Después de esto, Pere ya no podía ir por la leña sin más, pues en la cocina había demasiados hombres, que lo habían escuchado todo. Se detuvo en la entrada con la cabeza gacha, los hombros redondos echados hacia adelante y los gruesos brazos caídos a los lados. Su figura se recortaba contra el cielo que brillaba fuera y parecía aún más robusta de lo que de por sí era en realidad. Se quedó un momento pensando. Casi podía verse cómo pensaba, cómo se movían los pensamientos bajo su ancha frente. Se quedó pensando un largo rato.

Entonces el asno del leñador empezó a rebuznar, y Pere, como si hubiera recibido una orden del animal, se dio media vuelta y bajó la rampa a trompicones. El asno estaba al pie de la rampa.
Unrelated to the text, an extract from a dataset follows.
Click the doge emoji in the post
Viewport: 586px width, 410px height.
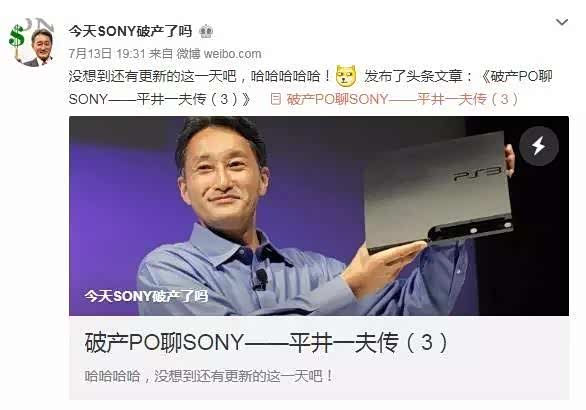[346, 76]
Todavía llevaba la leña sobre el lomo y apenas se lo veía bajo el gigantesco montón de largas ramas. Pere se acuclilló a su lado, se echó la carga con asno y todo sobre la espalda, la levantó a pulso, la subió por la rampa, la metió en la cocina y la dejó en medio del foso de las cenizas, frente al fogón.

El cocinero se levantó como un pan en el horno, empezó a dar gritos y salió disparado de la cocina, en busca de alguien a quien quejarse. Pero nadie lo tomó en serio, pues el castellán estaba en Guarda y era seguro que la dueña no lo recibiría a tan tempranas horas de la mañana. Todos fueron a ver cómo el cocinero, agitando las manos desde la escalera exterior que conducía a la torre, increpaba al mozo que le prohibía la entrada, y todos rieron a carcajadas y palmearon en la espalda al robusto Pere y casi se cayeron de sus bancos cuando el asno, que seguía mirando embobado desde el fogón, se puso de pronto a rebuznar espantado por la sopa que salpicaba desde el caldero. Sólo Pere estaba sentado completamente tranquilo con su pan y su escudilla, actuando como si nada hubiera ocurrido.

Así había empezado el día. Desde el inicio, no había sido un día como los demás. No había sido un buen día. Una de las criadas dijo después que esa mañana, al llegar al castillo, había visto una corneja muerta en el antepatio. La muchacha se había santiguado y no había vuelto a pensar en ello. ¿Quién presta atención a todas las señales?

Al joven le habría gustado quedarse con los hombres en la cocina, pero tenía que llevarle el agua a la torre al señorito. Además, seguro que el ama de cría le daría un tirón de orejas, porque otra vez se había entretenido demasiado. Hacía ya un mes que el conde, el gran señor, lo había nombrado criado personal de su hijo, y desde que formaba parte de la casa tenía que observar muchas reglas. Él todavía no sabía bien cómo había ocurrido, ni si debía dar gracias a Dios por ello o no.